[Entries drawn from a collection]
--
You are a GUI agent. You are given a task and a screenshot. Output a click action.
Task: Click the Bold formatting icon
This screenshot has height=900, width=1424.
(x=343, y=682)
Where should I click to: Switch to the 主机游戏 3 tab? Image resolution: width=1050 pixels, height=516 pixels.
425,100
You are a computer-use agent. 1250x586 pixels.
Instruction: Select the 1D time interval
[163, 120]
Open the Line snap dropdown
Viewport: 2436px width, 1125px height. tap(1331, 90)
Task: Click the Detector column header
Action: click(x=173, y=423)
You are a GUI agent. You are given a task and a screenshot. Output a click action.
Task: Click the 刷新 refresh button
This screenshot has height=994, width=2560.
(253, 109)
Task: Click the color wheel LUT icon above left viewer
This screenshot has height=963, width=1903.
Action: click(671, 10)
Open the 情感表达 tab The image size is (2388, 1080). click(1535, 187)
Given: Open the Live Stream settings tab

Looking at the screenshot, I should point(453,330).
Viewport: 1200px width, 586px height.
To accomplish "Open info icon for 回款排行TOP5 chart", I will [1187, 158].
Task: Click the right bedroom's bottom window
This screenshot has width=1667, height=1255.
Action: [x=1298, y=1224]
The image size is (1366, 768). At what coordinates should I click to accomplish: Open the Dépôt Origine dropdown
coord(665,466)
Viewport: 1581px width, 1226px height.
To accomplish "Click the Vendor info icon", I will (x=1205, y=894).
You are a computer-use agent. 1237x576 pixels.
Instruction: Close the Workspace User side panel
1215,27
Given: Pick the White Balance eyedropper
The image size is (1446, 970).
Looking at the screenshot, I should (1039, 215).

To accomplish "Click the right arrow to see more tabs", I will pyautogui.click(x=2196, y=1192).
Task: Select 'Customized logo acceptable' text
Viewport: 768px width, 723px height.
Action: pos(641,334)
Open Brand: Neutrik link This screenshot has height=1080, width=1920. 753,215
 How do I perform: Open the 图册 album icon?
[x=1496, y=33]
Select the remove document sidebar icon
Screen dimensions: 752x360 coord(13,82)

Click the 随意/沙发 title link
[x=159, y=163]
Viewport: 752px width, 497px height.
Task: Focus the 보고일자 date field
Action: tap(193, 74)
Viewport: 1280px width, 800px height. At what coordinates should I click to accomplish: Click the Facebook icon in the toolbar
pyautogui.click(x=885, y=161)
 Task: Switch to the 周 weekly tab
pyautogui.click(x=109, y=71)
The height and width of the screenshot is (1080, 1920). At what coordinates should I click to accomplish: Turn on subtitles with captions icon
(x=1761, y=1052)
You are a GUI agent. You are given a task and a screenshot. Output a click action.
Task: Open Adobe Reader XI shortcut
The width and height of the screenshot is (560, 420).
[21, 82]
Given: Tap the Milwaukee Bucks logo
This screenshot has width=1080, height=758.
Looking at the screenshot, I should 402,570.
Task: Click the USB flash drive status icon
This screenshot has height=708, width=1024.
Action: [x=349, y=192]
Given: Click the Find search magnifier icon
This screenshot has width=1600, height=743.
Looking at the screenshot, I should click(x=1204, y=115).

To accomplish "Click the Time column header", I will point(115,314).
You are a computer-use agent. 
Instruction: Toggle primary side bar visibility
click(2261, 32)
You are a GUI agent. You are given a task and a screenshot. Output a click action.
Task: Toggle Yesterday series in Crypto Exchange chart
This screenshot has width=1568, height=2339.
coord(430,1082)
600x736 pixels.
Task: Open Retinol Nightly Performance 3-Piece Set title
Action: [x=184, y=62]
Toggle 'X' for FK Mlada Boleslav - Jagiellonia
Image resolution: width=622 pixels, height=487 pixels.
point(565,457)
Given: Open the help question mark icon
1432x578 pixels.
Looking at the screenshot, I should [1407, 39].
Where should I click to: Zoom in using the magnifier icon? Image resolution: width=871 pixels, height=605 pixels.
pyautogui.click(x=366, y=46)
--
The problem:
Echo the lines from the one containing "will pyautogui.click(x=2196, y=1192)." through the one containing "[x=1496, y=33]", unchanged and in order.

Exercise output:
To accomplish "Click the right arrow to see more tabs", I will pyautogui.click(x=2196, y=1192).
Task: Select 'Customized logo acceptable' text
Viewport: 768px width, 723px height.
Action: pos(641,334)
Open Brand: Neutrik link This screenshot has height=1080, width=1920. 753,215
 How do I perform: Open the 图册 album icon?
[x=1496, y=33]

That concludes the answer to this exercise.